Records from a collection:
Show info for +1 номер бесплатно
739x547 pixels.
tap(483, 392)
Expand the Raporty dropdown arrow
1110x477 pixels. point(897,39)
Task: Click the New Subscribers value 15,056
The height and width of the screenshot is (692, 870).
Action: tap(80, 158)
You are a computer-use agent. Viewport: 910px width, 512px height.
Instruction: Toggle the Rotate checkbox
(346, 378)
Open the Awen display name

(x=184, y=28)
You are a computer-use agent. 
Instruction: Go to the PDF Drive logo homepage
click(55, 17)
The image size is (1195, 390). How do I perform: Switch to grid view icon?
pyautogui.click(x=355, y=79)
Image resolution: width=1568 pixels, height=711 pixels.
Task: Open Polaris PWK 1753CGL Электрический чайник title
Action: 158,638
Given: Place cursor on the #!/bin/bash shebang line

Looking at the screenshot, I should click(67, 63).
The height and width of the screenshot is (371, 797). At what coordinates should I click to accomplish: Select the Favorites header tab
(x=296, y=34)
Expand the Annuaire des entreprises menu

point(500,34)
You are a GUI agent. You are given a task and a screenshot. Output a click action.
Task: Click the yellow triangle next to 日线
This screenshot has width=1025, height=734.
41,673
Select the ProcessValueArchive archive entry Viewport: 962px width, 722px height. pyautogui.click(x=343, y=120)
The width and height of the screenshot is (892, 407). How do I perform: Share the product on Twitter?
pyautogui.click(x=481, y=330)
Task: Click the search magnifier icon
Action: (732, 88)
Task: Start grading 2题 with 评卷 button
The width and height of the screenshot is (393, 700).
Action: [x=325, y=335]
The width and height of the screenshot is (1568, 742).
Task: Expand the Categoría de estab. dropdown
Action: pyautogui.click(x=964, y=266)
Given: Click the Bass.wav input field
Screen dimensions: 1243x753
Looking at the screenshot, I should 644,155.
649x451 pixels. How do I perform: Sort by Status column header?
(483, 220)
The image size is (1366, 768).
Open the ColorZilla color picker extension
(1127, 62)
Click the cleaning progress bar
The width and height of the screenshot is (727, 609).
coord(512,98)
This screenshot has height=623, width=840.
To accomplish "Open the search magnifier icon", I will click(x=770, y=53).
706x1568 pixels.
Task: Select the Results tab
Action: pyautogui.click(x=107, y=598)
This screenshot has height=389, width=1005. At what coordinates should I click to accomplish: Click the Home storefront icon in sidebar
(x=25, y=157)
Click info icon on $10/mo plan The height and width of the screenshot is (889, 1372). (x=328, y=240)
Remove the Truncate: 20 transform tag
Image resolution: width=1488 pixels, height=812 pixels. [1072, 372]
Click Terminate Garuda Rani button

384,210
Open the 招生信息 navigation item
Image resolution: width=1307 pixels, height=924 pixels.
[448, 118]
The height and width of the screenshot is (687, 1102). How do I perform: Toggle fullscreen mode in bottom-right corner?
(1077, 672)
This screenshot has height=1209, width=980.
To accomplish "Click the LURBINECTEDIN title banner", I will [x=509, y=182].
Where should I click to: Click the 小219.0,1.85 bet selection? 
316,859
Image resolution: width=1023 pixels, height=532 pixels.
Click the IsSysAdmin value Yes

→ WHAT IS BEING ASKED: Output each of the records exactly as it stands above.

→ RESPONSE AREA:
Show info for +1 номер бесплатно
739x547 pixels.
tap(483, 392)
Expand the Raporty dropdown arrow
1110x477 pixels. point(897,39)
Task: Click the New Subscribers value 15,056
The height and width of the screenshot is (692, 870).
Action: tap(80, 158)
You are a computer-use agent. Viewport: 910px width, 512px height.
Instruction: Toggle the Rotate checkbox
(346, 378)
Open the Awen display name

(x=184, y=28)
You are a computer-use agent. 
Instruction: Go to the PDF Drive logo homepage
click(55, 17)
The image size is (1195, 390). How do I perform: Switch to grid view icon?
pyautogui.click(x=355, y=79)
Image resolution: width=1568 pixels, height=711 pixels.
Task: Open Polaris PWK 1753CGL Электрический чайник title
Action: 158,638
Given: Place cursor on the #!/bin/bash shebang line

Looking at the screenshot, I should click(67, 63).
The height and width of the screenshot is (371, 797). At what coordinates should I click to accomplish: Select the Favorites header tab
(x=296, y=34)
Expand the Annuaire des entreprises menu

point(500,34)
You are a GUI agent. You are given a task and a screenshot. Output a click action.
Task: Click the yellow triangle next to 日线
This screenshot has width=1025, height=734.
41,673
Select the ProcessValueArchive archive entry Viewport: 962px width, 722px height. pyautogui.click(x=343, y=120)
The width and height of the screenshot is (892, 407). How do I perform: Share the product on Twitter?
pyautogui.click(x=481, y=330)
Task: Click the search magnifier icon
Action: (732, 88)
Task: Start grading 2题 with 评卷 button
The width and height of the screenshot is (393, 700).
Action: [x=325, y=335]
The width and height of the screenshot is (1568, 742).
Task: Expand the Categoría de estab. dropdown
Action: pyautogui.click(x=964, y=266)
Given: Click the Bass.wav input field
Screen dimensions: 1243x753
Looking at the screenshot, I should 644,155.
649x451 pixels. How do I perform: Sort by Status column header?
(483, 220)
The image size is (1366, 768).
Open the ColorZilla color picker extension
(1127, 62)
Click the cleaning progress bar
The width and height of the screenshot is (727, 609).
coord(512,98)
This screenshot has height=623, width=840.
To accomplish "Open the search magnifier icon", I will click(x=770, y=53).
706x1568 pixels.
Task: Select the Results tab
Action: pyautogui.click(x=107, y=598)
This screenshot has height=389, width=1005. At what coordinates should I click to accomplish: Click the Home storefront icon in sidebar
(x=25, y=157)
Click info icon on $10/mo plan The height and width of the screenshot is (889, 1372). (x=328, y=240)
Remove the Truncate: 20 transform tag
Image resolution: width=1488 pixels, height=812 pixels. [1072, 372]
Click Terminate Garuda Rani button

384,210
Open the 招生信息 navigation item
Image resolution: width=1307 pixels, height=924 pixels.
[448, 118]
The height and width of the screenshot is (687, 1102). How do I perform: Toggle fullscreen mode in bottom-right corner?
(1077, 672)
This screenshot has height=1209, width=980.
To accomplish "Click the LURBINECTEDIN title banner", I will [x=509, y=182].
Where should I click to: Click the 小219.0,1.85 bet selection? 
316,859
Image resolution: width=1023 pixels, height=532 pixels.
Click the IsSysAdmin value Yes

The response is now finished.